[EXERCISE REQUIREMENTS]
**A)** From the Entity exhibition page, copy the stretch from "Entity - By" through "its very object." word for word.
**B)** List the art movements that the Entity exhibition page says art disappeared into.
**C)** Sum up the Entity exhibition page in three sentences.

[TEXT PROVIDED]
Entity
from June 14th to June 19th, 2022
Est Gallery - 76 rue Saint-Maur, 75011 Paris
Exhibiting Artists:
Adèle Bessy, Adrien Conrad, Charlotte Désétoiles, Claude A. Thibaud, Claudia Vialaret, Corinne Debonnière, CY. Pavel, David Cow, Elian Lacroix, Elise Van Es, Emmanuelle de Rosa, Emily Helstroffer, Eric Kilat, Emma Tenailleau, François Martin Vallas, Fir, Ho Pui San, Jean François Morro, Jérôme Royer, Mehnoush Modonpour, Michel Marant, Michel Verna , Orlando Latour, Ronnie Jiang, Solène Dumas, Stéphane Martin, Silvimoro, Turzo, Valko, William Bolze-Evain.
Entity - By Cyril Schwastiak
An entity literally designates ‘something which exists’ and makes us question the very nature of what constitutes art, the quiddity of a specific work. In a century where the ‘inaccessibility’ of a work seems to have become the rule, can one still find the emotional pull of a Winged Victory of Samothrace or The Persistence of Memory in contemporary art?
A memento mori seems to prefigure a suspension in time when it comes to art, a fantastic parenthesis which severs the creation from the world it belongs to, that it is borne from. So for certain individuals, art died along with the emergence of contemporary art. It disappeared into the meanders of surrealism, Pop art, Fluxus or even postmodernism, and in reaching this threshold, art seems to have forgotten its very object.

[SUPPLIED DATA]
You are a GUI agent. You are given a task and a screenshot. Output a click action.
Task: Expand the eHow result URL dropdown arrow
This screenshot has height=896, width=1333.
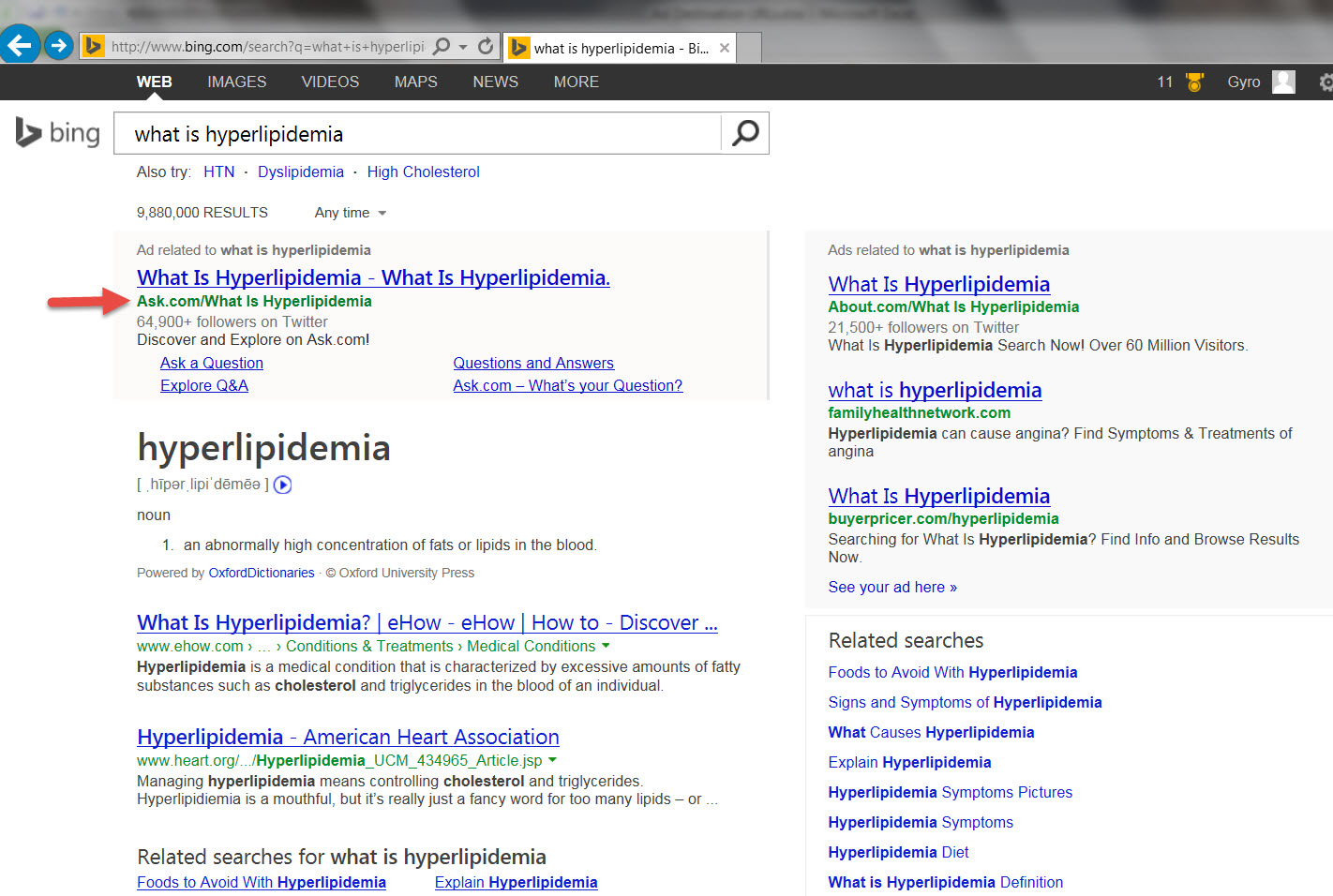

[ANSWERS BY TASK]
**A)**
Entity - By Cyril Schwastiak
An entity literally designates ‘something which exists’ and makes us question the very nature of what constitutes art, the quiddity of a specific work. In a century where the ‘inaccessibility’ of a work seems to have become the rule, can one still find the emotional pull of a Winged Victory of Samothrace or The Persistence of Memory in contemporary art?
A memento mori seems to prefigure a suspension in time when it comes to art, a fantastic parenthesis which severs the creation from the world it belongs to, that it is borne from. So for certain individuals, art died along with the emergence of contemporary art. It disappeared into the meanders of surrealism, Pop art, Fluxus or even postmodernism, and in reaching this threshold, art seems to have forgotten its very object.

**B)**
Surrealism
Pop art
Fluxus
Postmodernism

**C)** The Entity exhibition runs from June 14th to June 19th, 2022, at Est Gallery, 76 rue Saint-Maur, 75011 Paris, and the page lists its exhibiting artists. In an essay, Cyril Schwastiak notes that an entity means "something which exists." He asks whether contemporary art can still carry the emotional pull of a Winged Victory of Samothrace or The Persistence of Memory, and observes that for certain individuals, art died with the emergence of contemporary art.